2. The light emission upon stimulation, from cultures which are kept in alternating light and dark periods of 12 hours each (= LD), is 40 to 60 times greater during the dark period than during the light period. If LD cultures are placed in continuous dim light (100 foot-candles) a diurnal rhythm of luminescence persists. If LD cultures are placed in continuous bright light (> 1500 foot-candles) the rhythm is damped, and no fluctuations occur in the amount of light emitted.

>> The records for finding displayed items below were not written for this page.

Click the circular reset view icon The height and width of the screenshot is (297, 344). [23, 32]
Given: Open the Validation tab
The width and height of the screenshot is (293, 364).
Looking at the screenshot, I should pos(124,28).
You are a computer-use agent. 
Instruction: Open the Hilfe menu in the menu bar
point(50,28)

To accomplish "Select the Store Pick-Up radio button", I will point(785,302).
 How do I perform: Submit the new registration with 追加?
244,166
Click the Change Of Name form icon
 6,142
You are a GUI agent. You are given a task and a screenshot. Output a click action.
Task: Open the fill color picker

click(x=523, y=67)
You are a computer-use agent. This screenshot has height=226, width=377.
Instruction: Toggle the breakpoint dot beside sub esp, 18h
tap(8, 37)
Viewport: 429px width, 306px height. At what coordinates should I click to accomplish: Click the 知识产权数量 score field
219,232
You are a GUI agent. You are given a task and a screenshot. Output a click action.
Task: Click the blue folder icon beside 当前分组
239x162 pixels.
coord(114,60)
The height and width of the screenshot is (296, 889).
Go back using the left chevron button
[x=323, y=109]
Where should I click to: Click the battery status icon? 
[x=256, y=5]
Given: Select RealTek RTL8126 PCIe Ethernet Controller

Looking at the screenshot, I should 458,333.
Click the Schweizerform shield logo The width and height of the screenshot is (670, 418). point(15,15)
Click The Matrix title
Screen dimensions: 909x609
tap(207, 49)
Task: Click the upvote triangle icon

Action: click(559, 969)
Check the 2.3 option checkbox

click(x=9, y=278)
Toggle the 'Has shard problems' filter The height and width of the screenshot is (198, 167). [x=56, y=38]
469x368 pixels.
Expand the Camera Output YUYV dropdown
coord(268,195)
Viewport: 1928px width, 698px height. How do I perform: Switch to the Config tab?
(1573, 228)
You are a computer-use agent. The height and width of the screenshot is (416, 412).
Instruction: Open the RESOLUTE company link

3. The occurrence of rhythmicity is not dependent upon prior exposure to LD conditions. Cultures which have been grown in bright light for as long as one year show a diurnal rhythm when placed in constant dim light or darkness. Cultures kept in alternating light and dark cycles which are greater or less than 24 hours similarly show a diurnal rhythm when returned to constant dim light or darkness. “Training” or “memory” is therefore not involved.

4. The rhythm can be entrained by light-dark cycles which are different from 24 hours. The period of the luminescence rhythm corresponds to light-dark cycles which have periods ranging between 12 and 32 hours.

5. The period of the rhythm is always close to 24 hours when the cells are kept under constant conditions, but it varies slightly depending upon the temperature and light intensity.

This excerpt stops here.